If a line in the records contains the string "agent", show that line.

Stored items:

————

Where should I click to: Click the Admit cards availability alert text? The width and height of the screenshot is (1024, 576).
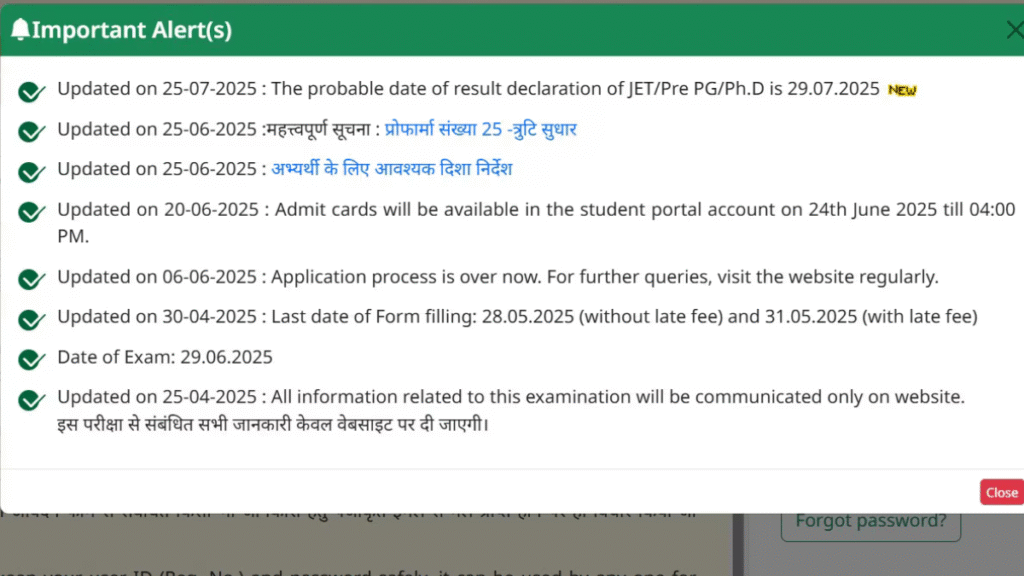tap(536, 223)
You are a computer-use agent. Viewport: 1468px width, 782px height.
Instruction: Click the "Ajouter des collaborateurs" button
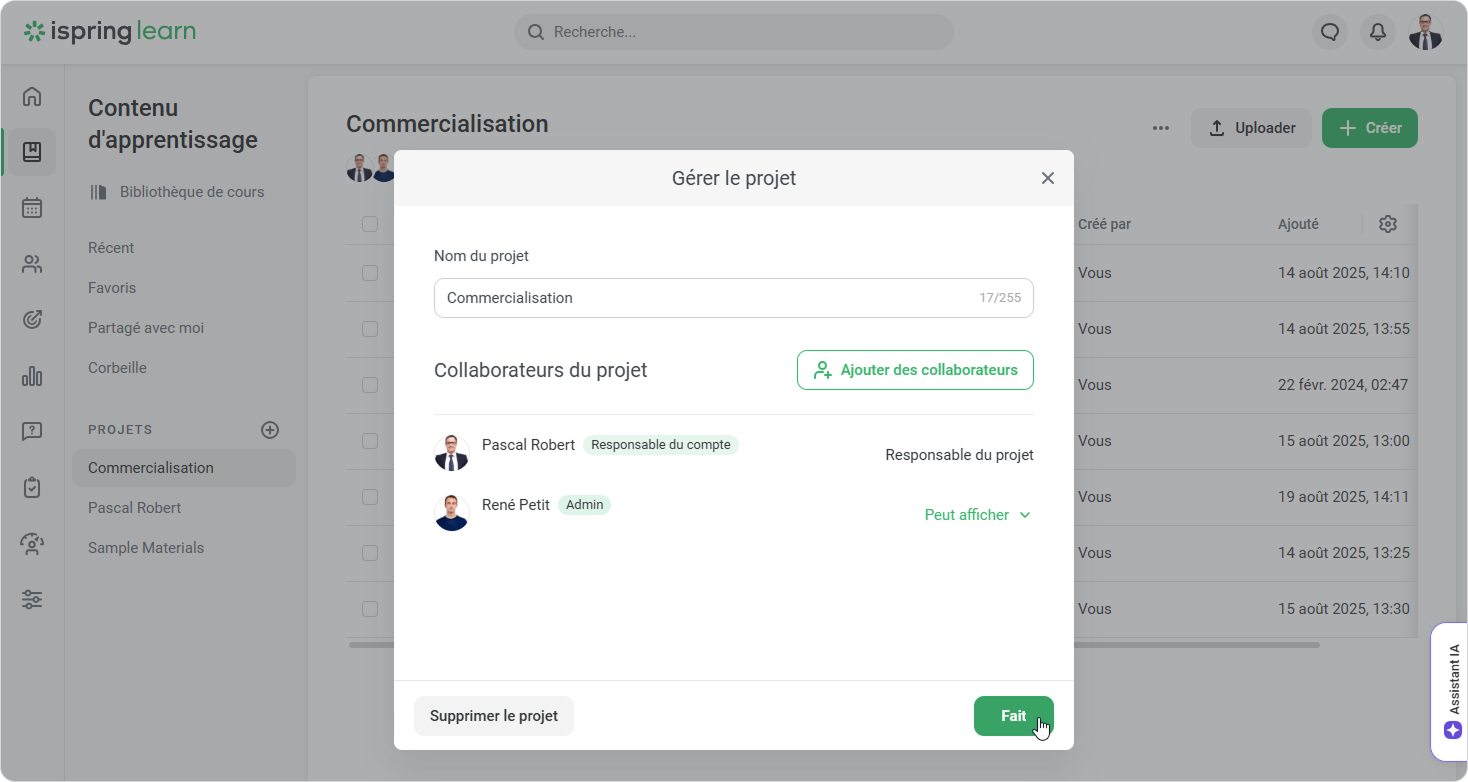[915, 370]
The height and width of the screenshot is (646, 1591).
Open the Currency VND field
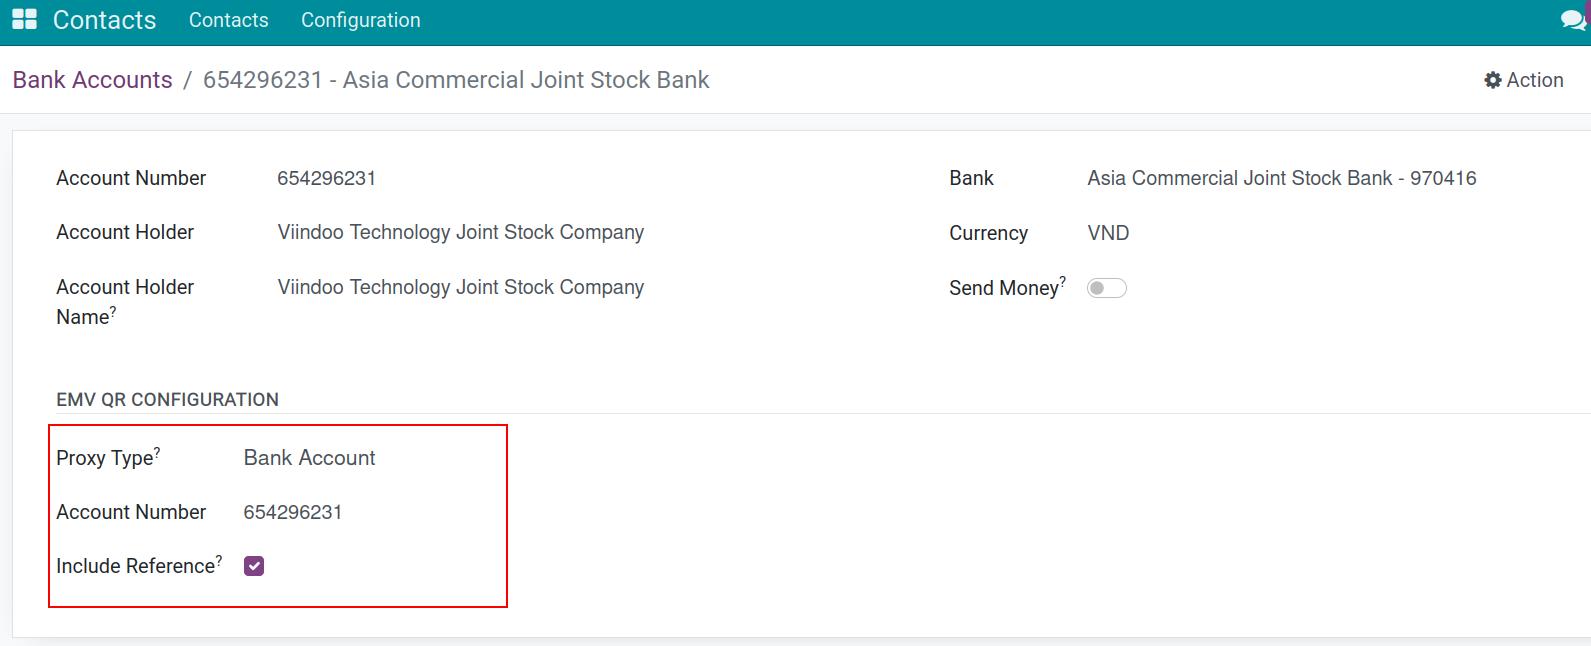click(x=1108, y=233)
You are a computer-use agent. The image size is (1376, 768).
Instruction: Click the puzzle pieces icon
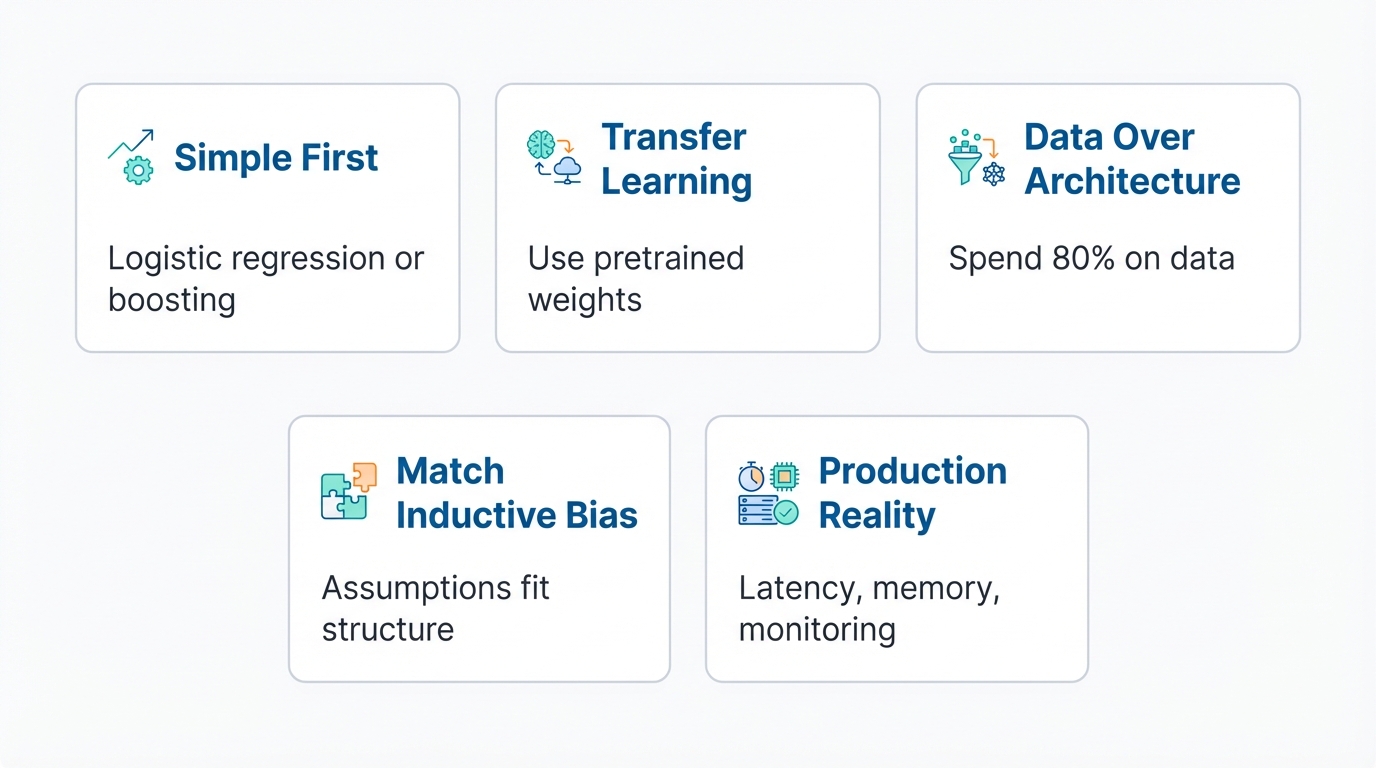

————

» **TASK RESPONSE**:
You are a computer-use agent. Viewport: 1468px width, 782px height.
You are a computer-use agent. The image size is (1376, 768).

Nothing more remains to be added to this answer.